Efficient Dynamic Graph Learning with Refined Batch Parallel Training.
Published in IJCAI, 2025
Memory-based temporal graph neural networks (MTGNN) use node memory to store historical information, enabling efficient processing of large dynamic graphs through batch parallel training, with larger batch sizes leading to increased training efficiency. However, this approach overlooks the interdependency among edges within the same batch, leading to outdated memory states and reduced training accuracy. Previous studies have attempted to mitigate this issue through methods such as measuring memory loss, overlap training, and additional compensation modules. Despite these efforts, challenges persist, including imprecise coarse-grained memory loss measurement and ineffective compensation modules. To address these challenges, we propose the Refined Batch parallel Training (RBT) framework, which accurately evaluates intra-batch information loss and optimizes batch partitioning to minimize loss, enhancing the training process’s effectiveness and efficiency.
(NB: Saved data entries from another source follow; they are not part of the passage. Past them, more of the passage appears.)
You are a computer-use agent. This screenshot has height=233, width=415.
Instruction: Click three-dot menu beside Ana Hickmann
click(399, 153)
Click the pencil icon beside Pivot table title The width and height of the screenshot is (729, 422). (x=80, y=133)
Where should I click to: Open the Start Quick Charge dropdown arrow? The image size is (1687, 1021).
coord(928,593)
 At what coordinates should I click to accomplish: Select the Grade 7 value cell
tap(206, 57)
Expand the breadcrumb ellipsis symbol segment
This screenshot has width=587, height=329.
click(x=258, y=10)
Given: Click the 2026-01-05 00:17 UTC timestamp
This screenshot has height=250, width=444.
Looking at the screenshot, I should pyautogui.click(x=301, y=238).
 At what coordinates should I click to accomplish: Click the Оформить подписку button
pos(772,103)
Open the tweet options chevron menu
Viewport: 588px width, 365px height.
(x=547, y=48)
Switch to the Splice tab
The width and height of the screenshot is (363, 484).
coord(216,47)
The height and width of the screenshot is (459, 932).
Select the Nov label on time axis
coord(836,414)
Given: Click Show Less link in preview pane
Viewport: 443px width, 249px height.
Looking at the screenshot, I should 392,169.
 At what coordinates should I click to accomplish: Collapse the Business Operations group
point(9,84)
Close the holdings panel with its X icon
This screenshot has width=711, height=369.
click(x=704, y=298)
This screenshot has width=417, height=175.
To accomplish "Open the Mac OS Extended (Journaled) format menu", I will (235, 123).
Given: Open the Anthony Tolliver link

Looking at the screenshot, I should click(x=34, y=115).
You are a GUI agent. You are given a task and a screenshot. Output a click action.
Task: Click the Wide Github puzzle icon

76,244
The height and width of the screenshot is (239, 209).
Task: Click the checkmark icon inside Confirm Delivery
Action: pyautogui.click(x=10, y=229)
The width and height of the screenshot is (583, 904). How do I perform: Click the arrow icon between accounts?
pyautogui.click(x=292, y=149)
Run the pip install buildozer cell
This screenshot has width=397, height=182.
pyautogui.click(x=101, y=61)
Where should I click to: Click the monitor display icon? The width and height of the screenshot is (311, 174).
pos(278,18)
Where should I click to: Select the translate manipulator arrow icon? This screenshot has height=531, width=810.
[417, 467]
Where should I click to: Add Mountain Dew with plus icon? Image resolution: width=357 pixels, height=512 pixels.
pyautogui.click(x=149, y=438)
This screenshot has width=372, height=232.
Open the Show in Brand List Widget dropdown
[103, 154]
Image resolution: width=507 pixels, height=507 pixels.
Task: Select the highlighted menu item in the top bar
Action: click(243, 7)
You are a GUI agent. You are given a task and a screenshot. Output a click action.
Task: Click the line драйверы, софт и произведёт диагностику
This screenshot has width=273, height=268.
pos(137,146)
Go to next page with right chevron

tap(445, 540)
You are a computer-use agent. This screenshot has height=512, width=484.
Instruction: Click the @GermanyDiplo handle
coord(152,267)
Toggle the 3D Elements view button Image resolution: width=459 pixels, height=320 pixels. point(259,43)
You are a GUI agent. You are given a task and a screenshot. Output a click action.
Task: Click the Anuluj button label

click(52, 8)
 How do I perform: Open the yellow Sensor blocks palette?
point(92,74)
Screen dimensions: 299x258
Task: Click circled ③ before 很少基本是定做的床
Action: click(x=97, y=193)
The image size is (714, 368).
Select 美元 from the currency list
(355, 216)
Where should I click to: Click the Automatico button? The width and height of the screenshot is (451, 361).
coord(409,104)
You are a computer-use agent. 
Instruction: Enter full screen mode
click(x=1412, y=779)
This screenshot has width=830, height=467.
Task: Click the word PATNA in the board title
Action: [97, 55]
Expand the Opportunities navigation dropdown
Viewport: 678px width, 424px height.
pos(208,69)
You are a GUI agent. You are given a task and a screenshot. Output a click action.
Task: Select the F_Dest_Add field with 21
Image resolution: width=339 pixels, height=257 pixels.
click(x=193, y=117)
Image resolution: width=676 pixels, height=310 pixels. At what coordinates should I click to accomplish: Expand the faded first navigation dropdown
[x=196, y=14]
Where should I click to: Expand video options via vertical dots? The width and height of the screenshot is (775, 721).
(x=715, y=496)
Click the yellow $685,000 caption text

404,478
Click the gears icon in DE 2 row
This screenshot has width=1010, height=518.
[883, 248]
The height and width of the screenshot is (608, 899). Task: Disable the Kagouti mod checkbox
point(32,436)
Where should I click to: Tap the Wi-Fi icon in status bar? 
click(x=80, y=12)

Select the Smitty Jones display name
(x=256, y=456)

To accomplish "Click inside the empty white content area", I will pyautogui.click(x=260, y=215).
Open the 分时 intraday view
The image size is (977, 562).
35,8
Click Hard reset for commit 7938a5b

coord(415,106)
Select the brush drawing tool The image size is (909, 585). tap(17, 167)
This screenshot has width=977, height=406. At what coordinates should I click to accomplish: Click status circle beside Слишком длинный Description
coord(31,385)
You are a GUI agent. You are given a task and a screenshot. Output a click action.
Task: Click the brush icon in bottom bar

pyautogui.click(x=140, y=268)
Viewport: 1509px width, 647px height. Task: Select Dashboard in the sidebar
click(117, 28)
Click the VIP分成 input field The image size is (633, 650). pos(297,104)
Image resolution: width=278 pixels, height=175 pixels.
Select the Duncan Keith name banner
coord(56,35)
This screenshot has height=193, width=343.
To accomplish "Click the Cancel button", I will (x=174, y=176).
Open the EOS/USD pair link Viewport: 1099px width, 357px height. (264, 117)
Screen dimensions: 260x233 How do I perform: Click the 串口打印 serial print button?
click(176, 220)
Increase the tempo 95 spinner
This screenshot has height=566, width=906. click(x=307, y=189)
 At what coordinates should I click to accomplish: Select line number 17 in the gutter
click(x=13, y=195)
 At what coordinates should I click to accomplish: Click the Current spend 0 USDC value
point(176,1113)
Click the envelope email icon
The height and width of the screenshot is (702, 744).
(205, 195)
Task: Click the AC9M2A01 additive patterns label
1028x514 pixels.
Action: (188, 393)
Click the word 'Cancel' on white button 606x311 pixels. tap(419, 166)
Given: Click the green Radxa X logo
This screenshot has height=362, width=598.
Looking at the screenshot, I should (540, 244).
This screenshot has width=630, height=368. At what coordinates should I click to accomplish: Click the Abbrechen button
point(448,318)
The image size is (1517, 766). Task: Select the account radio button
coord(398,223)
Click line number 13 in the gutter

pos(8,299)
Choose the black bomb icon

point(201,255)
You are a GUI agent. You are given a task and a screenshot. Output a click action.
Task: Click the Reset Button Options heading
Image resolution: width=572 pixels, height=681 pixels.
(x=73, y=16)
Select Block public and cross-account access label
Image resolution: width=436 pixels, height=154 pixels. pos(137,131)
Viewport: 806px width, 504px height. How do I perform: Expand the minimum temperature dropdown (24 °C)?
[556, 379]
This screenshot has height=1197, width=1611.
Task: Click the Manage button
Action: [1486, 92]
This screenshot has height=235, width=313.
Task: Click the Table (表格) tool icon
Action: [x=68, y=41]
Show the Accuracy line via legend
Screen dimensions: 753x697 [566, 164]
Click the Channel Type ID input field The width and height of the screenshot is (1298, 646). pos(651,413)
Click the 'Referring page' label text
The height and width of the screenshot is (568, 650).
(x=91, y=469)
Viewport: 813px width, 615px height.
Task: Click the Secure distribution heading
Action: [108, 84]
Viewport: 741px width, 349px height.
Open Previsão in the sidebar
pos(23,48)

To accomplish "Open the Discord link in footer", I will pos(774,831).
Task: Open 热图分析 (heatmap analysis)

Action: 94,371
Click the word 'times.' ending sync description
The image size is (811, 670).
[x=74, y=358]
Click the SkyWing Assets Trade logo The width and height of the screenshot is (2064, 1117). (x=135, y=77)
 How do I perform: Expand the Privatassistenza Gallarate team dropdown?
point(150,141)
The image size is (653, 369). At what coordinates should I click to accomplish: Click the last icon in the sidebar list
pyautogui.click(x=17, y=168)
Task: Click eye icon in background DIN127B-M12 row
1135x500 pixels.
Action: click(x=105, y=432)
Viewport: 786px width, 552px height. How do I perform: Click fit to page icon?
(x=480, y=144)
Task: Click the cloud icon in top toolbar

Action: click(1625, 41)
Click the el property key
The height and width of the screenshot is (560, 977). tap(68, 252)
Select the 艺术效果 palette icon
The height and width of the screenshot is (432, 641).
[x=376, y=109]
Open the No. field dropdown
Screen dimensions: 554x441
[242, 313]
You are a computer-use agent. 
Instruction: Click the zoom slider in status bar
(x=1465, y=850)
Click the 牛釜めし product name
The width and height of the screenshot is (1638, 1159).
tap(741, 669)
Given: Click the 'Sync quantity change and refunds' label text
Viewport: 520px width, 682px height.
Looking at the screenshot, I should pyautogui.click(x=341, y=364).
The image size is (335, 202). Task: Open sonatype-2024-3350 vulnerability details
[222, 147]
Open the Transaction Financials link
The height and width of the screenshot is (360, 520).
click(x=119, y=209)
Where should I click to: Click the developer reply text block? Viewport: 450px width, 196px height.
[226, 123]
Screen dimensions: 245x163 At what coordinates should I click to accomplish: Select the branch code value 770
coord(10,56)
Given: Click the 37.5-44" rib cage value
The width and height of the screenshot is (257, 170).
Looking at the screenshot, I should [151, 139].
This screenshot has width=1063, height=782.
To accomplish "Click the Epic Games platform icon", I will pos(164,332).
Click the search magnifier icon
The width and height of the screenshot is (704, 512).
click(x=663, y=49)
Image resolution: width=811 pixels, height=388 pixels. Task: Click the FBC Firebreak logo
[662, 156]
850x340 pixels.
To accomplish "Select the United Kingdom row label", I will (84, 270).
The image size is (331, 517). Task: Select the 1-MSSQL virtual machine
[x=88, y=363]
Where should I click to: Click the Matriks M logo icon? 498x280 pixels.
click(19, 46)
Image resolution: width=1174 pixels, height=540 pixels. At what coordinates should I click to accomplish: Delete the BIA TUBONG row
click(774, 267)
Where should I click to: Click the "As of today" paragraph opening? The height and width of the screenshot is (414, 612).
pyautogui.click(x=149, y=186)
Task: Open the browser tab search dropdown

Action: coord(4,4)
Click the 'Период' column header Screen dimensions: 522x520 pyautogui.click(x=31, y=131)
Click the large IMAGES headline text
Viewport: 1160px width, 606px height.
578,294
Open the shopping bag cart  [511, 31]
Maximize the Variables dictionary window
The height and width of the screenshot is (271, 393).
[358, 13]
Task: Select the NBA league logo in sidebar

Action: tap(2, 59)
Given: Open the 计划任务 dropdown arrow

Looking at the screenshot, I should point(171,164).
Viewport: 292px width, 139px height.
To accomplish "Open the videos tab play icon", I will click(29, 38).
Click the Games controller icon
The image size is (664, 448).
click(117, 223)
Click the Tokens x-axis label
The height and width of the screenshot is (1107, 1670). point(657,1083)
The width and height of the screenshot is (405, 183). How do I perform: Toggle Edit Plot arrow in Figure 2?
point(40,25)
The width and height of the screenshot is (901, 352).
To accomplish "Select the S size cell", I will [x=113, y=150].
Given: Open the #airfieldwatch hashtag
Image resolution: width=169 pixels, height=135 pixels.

RBT also includes a precise and efficient memory compensation algorithm. Experimental results demonstrate RBT’s superior performance compared to existing MTGNN frameworks like TGL, ETC, and PRES in terms of training efficiency and accuracy across various dynamic graph datasets. Our code is made publicly available at https://github.com/fengwudi/RBT.
Recommended citation: Zhengzhao Feng, Rui Wang, Longjiao Zhang, Tongya Zheng, Ziqi Huang, Mingli Song, "Efficient Dynamic Graph Learning with Refined Batch Parallel Training." the 34th International Joint Conference on Artificial Intelligence (IJCAI 2025), Montreal, 16th – 22nd August, 2025.